__PROBLEM__:
Write out the listing below exactly, and omit any images you find in it.
※ ※ ※
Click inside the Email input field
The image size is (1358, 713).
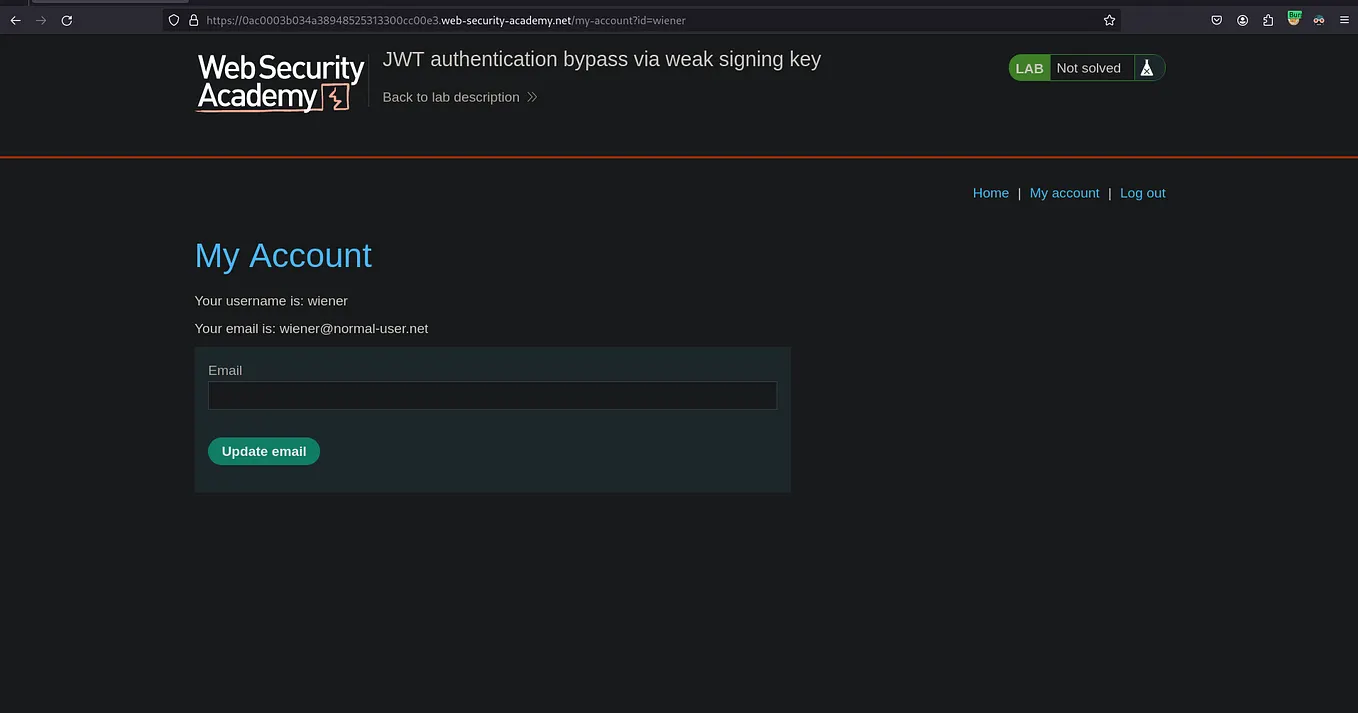pos(492,395)
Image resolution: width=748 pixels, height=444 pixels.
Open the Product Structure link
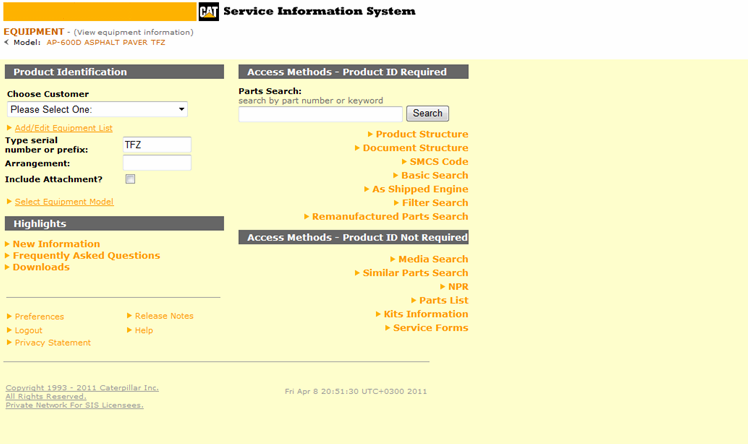point(421,134)
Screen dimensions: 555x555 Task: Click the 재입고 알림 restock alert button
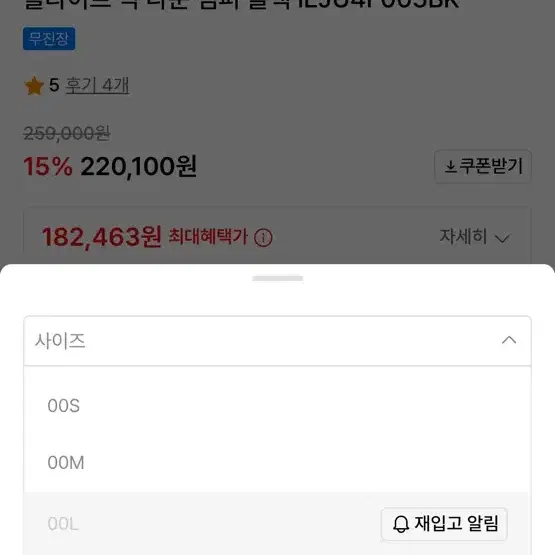click(444, 524)
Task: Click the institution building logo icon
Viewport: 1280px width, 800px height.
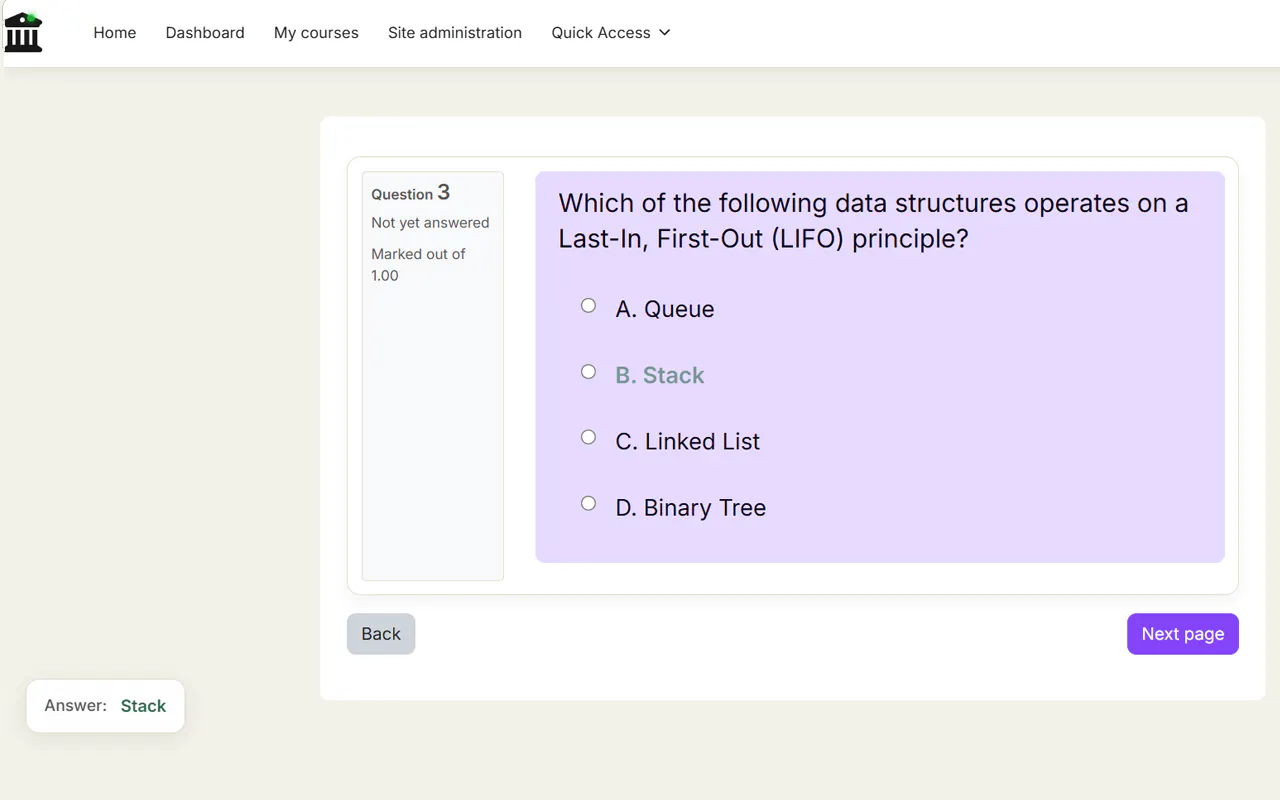Action: pyautogui.click(x=23, y=32)
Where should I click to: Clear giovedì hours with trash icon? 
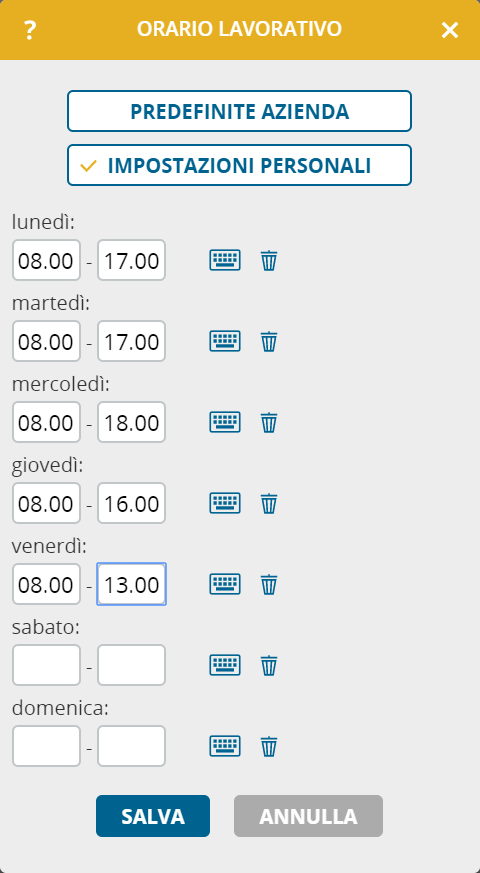click(269, 503)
※ ※ ※
__OUTPUT OF THE TASK__:
Click inside the Email input field
The image size is (1358, 713).
pos(492,395)
Image resolution: width=748 pixels, height=444 pixels.
Open the Product Structure link
point(421,134)
Screen dimensions: 555x555 Task: Click the 재입고 알림 restock alert button
click(444, 524)
Task: Click the institution building logo icon
Viewport: 1280px width, 800px height.
Action: pyautogui.click(x=23, y=32)
Where should I click to: Clear giovedì hours with trash icon? 
click(269, 503)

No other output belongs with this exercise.